The Eastern Front is collapsing. And Lukashenko “plays” with Putin’s atomic bomb

The Eastern Front is collapsing. And Lukashenko “plays” with Putin’s atomic bomb
The Eastern Front is collapsing. And Lukashenko “plays” with Putin’s atomic bomb

Ukrainian artillerymen in the eastern trenches – Reuters

The Russian artillery attack on the eastern Ukrainian front has increased in intensity in the last few hours. A frenzied action conducted in the hope of breaking through the Ukrainian lines and bringing down the front, forcing Kiev to reorganize the defenses by causing the battalions to retreat for tens of kilometers. Militarily it would be a catastrophe. Politically, a defeat. Having to face the worst of eventualities, the race to deliver Western weapons is at breakneck speed. Vladimir Putin needs to show off the scalp of Kiev tomorrow, the day on which he celebrates his victory over Nazi-fascism. The Avdiivka region may be too little, after two years of war. The fear that keeps civilians and soldiers awake is for large-scale action, with an unprecedented barrage of attacks from the air, to open a gap for ground forces, along the 1,000-strong front in the south and east, where the Kremlin could attempt an assault on some of the last major cities in the industrialized Donetsk region, marking the acquisition of political and economic spoils.

According to Rob Lee, of the Foreign Policy Research Institute (FPRI), Russian surveillance drones “often represent a greater risk to Ukrainian artillery units than Russian counter-battery radars”, he explained to the Reuters agency. Unmanned aerial vehicles now have a dual function: first to map the terrain and then to strike. Even if intercepted and destroyed in flight, remote operators manage to acquire the information needed to trace the exact location of the Ukrainian forces, adapting the fighting to the positions on the field. The requests for equipment from Kiev are pressing. Among these are Italian supplies. «All the military equipment we send is intended to be used only within the territory of Ukraine. We do not give material that can be used beyond the borders of Ukraine. We are not at war with Russia”, reassured Foreign Minister Antonio Tajani.

More than two years after the invasion order, we seem to have returned to the tone and tactics preceding the attack on Kiev on 24 February 2022. Then the Russian battalions entered from the North through Belarus, where exercises had been underway for weeks. Moscow at the time assured that its soldiers were there for normal training, not for a real war. He was lying, so the announcement that came yesterday from Minsk is not taken lightly. The Belarusian army has announced that it has started an exercise to verify the degree of “readiness” of its tactical launchers of nuclear weapons. News that comes the day after its ally Russia announced nuclear exercises that would notably involve troops near Ukraine. “A check of the degree of readiness of forces and launchers of tactical nuclear weapons has been initiated within the armed forces,” the Belarusian Defense Ministry said in a statement. In the summer of 2023, Moscow said it had deployed tactical nuclear weapons in Belarus. “No one will use these weapons for offensive purposes,” assured Belarusian president Alexander Lukashenko, quoted by the Interfax agency. The objective for the Minsk autocrat remains that of “deterrence”.

But at this point no one trusts anyone anymore. And yesterday two officials of the State Security Administration, reports Ukrainska Pravda, were reported for treason and complicity in a terrorist attack. One of the tasks of the Russian intelligence network, which according to accusations infiltrated the antechamber of the Ukrainian leaders, was to search among the military close to the president’s security for people who could take the head of state hostage and then kill him. In addition to Zelensky, the Russians intended to eliminate SBU head Vasily Malyuk, Gur head Kirill Budanov and other high-ranking officials.

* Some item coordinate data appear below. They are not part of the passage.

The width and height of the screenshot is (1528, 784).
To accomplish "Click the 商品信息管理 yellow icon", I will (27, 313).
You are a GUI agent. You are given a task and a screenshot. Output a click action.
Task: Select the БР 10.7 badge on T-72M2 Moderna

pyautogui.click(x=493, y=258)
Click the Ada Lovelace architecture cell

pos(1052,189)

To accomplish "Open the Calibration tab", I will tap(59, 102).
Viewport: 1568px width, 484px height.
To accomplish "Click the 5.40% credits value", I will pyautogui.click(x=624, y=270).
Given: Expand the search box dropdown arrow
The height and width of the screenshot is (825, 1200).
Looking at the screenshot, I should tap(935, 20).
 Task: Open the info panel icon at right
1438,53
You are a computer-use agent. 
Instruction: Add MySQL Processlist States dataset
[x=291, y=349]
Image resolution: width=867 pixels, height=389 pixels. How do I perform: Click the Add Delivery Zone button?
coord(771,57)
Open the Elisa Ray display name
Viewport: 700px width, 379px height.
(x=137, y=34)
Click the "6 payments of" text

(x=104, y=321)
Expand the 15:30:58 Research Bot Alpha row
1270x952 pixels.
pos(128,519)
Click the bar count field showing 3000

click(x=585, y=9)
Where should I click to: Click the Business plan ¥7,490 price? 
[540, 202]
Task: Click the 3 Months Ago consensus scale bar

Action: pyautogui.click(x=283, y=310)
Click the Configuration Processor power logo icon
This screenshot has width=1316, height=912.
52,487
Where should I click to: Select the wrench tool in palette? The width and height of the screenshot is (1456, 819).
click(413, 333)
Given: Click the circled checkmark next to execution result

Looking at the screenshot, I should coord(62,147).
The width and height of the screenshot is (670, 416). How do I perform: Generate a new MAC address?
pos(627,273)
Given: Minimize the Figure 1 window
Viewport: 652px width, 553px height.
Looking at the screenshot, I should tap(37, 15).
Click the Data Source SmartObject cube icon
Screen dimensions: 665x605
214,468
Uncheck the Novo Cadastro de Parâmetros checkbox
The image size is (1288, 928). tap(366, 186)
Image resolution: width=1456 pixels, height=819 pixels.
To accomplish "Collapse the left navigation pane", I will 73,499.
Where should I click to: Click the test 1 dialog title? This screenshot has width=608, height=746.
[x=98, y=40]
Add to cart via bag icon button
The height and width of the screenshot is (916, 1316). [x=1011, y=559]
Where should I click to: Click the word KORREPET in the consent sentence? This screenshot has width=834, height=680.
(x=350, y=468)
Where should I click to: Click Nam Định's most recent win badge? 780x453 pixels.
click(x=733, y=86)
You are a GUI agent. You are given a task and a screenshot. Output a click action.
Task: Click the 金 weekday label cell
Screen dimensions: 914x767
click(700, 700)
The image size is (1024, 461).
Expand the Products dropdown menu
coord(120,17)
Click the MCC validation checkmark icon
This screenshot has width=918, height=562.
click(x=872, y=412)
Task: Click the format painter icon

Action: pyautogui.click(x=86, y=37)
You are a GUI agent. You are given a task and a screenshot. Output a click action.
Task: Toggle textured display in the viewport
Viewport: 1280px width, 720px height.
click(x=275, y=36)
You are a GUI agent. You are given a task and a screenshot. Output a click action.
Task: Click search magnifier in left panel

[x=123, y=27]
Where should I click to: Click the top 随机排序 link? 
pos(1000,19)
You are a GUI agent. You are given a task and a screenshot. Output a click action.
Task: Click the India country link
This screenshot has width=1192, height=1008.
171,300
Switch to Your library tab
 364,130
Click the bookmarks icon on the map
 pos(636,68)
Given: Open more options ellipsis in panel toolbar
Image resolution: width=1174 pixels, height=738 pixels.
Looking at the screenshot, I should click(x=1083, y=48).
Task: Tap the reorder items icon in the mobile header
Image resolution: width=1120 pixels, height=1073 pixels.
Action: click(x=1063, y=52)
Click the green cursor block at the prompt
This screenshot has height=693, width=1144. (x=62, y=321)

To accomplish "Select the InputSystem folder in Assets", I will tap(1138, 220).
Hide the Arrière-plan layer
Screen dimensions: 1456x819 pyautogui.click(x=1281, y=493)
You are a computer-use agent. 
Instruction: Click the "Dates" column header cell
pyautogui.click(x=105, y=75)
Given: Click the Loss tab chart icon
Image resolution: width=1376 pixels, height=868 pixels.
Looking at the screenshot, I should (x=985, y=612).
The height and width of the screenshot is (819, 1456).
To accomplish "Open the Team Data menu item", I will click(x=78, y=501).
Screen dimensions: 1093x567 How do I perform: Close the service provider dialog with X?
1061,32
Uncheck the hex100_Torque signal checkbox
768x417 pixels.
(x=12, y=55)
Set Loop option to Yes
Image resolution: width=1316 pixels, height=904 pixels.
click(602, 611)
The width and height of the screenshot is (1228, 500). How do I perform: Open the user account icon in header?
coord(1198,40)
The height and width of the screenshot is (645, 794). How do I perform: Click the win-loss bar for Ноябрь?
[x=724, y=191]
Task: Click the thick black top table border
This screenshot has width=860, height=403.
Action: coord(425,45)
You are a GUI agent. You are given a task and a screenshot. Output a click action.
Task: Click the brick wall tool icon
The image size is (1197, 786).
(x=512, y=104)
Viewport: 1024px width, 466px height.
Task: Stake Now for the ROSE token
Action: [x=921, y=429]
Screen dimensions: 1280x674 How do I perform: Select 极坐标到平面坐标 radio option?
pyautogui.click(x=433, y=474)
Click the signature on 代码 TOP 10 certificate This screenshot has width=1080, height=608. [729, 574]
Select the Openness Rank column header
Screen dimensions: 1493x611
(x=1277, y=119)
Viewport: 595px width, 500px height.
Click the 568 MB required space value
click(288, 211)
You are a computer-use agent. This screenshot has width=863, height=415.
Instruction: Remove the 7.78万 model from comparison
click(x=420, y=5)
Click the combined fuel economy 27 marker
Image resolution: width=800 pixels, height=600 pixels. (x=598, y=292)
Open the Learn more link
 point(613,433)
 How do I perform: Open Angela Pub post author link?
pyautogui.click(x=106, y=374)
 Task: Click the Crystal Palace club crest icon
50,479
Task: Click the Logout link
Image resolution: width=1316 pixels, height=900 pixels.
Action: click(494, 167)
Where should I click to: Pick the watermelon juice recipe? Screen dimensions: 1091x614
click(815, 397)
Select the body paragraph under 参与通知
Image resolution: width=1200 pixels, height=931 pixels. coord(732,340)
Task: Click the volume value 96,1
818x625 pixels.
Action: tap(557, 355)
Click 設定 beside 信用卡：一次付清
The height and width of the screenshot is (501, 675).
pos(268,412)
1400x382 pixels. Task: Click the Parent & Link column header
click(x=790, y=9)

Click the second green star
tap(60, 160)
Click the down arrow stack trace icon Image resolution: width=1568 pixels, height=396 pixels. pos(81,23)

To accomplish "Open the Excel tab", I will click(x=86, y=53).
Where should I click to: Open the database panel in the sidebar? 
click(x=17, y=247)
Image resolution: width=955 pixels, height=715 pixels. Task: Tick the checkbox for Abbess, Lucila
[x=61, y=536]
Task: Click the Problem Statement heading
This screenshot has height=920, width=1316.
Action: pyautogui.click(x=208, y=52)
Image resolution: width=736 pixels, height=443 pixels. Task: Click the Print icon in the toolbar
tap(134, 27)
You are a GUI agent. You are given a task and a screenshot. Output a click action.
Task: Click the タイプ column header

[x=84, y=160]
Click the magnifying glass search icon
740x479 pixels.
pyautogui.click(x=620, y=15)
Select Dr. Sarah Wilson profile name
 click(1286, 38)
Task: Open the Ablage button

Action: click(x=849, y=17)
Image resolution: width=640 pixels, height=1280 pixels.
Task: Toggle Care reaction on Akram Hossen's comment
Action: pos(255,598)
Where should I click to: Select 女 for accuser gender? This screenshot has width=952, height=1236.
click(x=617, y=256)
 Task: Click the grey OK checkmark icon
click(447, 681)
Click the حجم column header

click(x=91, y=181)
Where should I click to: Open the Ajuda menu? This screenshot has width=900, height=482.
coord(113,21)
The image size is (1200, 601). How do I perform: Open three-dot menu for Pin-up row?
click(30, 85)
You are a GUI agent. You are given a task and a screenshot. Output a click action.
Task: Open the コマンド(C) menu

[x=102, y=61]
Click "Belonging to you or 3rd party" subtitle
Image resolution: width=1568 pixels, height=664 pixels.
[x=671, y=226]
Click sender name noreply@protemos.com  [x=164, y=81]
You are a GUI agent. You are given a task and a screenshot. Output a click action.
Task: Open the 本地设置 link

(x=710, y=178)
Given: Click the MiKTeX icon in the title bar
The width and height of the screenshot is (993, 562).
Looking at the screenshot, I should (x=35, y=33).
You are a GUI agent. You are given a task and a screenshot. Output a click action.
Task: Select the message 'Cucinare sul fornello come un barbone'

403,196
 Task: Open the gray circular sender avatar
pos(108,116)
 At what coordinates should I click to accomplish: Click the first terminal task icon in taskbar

The line between ground updates and propaganda has long been crossed. And yesterday the Organization for the Prohibition of Chemical Weapons (OPCW) urged that substantiated information on the alleged use of chemical weapons in Ukraine be shared with its experts. “The information provided so far by both parties is not sufficiently substantiated,” we read in a statement.
Meanwhile, Ukrainian state prosecutors say they examined debris from 21 of about 50 North Korean ballistic missiles launched by Russia between late December and late February in an effort to assess the threat from Moscow’s cooperation with Pyongyang. “About half of the North Korean missiles lost their planned trajectories and exploded in the air,” explains the Kiev Prosecutor General’s Office. Their use, in addition to providing North Korea with the opportunity to test missiles, is favored by Russia, which has adopted measures that will make it more difficult for the United Nations to monitor the sanctions imposed on North Korea in 2006. a group of UN experts had presented a report confirming for the first time how, in violation of sanctions, a North Korean-made ballistic missile known as the Hwasong-11 had struck the Ukrainian city of Kharkiv.